One particular new product for which a power solution was sought was a sonar system that can detect intruders in a particular area – such as for harbour defence. The system transmits and receives signals that can then be interpreted to identify what has been detected, such as a swimmer or a small underwater vehicle.
The prototype system used an older power supply that presented a problem. The sonar system transmits a signal and waits to receive a reflected signal in response. During that portion of transmit and receive, the power supplies are at no load and switching in the same frequency band that the system is looking at, making noise an issue. One of the benefits of Vicor’s V·I chips is that they operate on a fixed higher frequency, which switches above the band that the sonar system uses. This made them an ideal solution for Scientific Solutions as they created no interfering noise.

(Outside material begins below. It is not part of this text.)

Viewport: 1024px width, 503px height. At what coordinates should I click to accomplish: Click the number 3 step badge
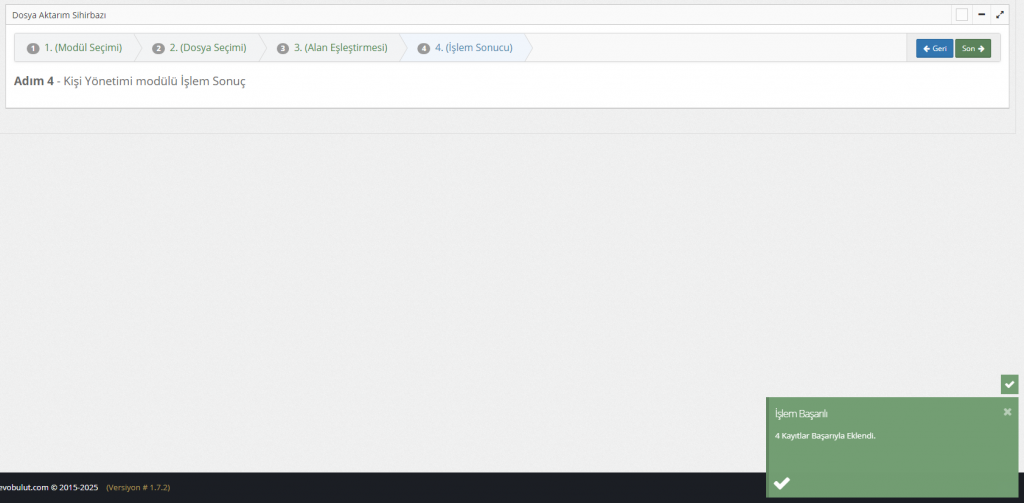tap(283, 48)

It is desirable to ensure that such a defensive system is as unobtrusive and unnoticeable as possible. In this application the complete sonar system was built into a cylindrical can that is placed in the water and attached to hydrophone transducers. Vicor’s PRM and VTM power modules are connected in a high-power parallel array. The 48 V PRM and VTM array provides control of isolated point-of-load (POL) voltages of 48, ±15, ±12 and 5 V. As the overall power requirements for the transmit system were high (about 1 kW), and because the underwater system needed to be as small as possible, the high power density and small size of the V·I chips were critical.
The high efficiency of V·I chips was a particularly valuable attribute for this program because in a can under water there is no air circulation; yet heat had to be kept to a minimum to ensure the required high reliability levels. Taking the heat out of the can and into the water was, therefore, a big priority. Indeed, Scientific Solutions had a requirement to keep the internal temperature in the can at a specific temperature. As the chips do not dissipate much power when they are loaded, they were ideal for this application.

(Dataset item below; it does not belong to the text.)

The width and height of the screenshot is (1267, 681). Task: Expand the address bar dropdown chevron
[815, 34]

“The inherent low noise of the V·I chips is important because we are working with signal power levels that are very low. The received signals are amplified, so any noise present will be amplified as well. Being inherently low noise has helped a lot,” Sung Vivathana, an electrical engineer at the company said. “Size was definitely important as well because, in addition to the need to be unnoticed, the material used to house all of the electronics is fairly expensive per square foot, so the smaller the better.”
The speed and level of Vicor’s support was an important element in the design’s success, from the initial enquiry to production. In particular, Vicor’s applications engineers worked with the designers at Scientific Solutions from the initial stages of developing the complicated PRM/VTM parallel array through to assisting with PCB layout.
Vivathana added, “Scientific Solutions has always used Vicor products in the past for their reliability. With this new design, we are using the V•I chips because they alone offered the density, noise and size attributes that are critical to this specific application.”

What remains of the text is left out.